The Dilemmas of the ‘Republica de Austria’ Public School

 

Authors

Anabell Gonzalez

Ezequiel Reficco

Fernando Larrain

Nathalia Franco

University

Universidad de los Andes Colombia

Published in

2019

The Austrian Republic School, an elementary public school in Chile, faced a severe crisis. Despite its management team and faculty’s effort, the school’s absenteeism and dropout rates kept rising. The solutions tried had failed to engage students and to secure their families’ support. The absenteeism issue proved particularly acute for the vulnerable population served by this school and had called the attention of Chile’s Education Ministry.

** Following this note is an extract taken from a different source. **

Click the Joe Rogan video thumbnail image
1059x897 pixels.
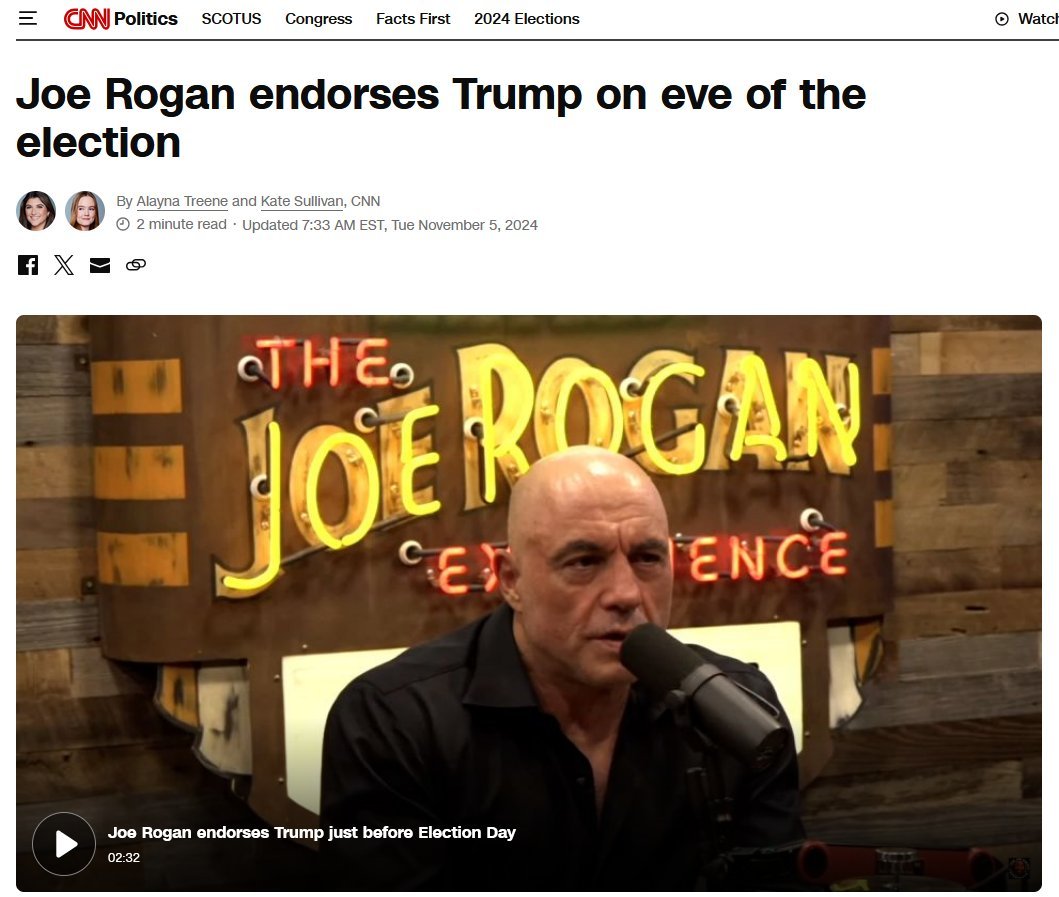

This scenario was compounded by a financial distress: the school lacked the necessary resources to provide the additional support required by this population, such as psychological and social counseling or family engagement activities.Against such a complex backdrop, Luis Lacourt, the school’s principal, caught a glimpse of a light at the end of the tunnel: a means to mitigate this problem. Chile’s SEP Act offered grants to schools working with “priority” students coming from underprivileged social and financial backgrounds. Yet, access to these subsidies depended on good attendance rates. It was a catch-22-like problem: the SEP Act would enable the school to access the resources required to work on its problems, but the school would not qualify for this funding if it didn’t show improvements in its key metrics. How should the school go about it? What could it do to engage families in order to lower dropout and absenteeism rate.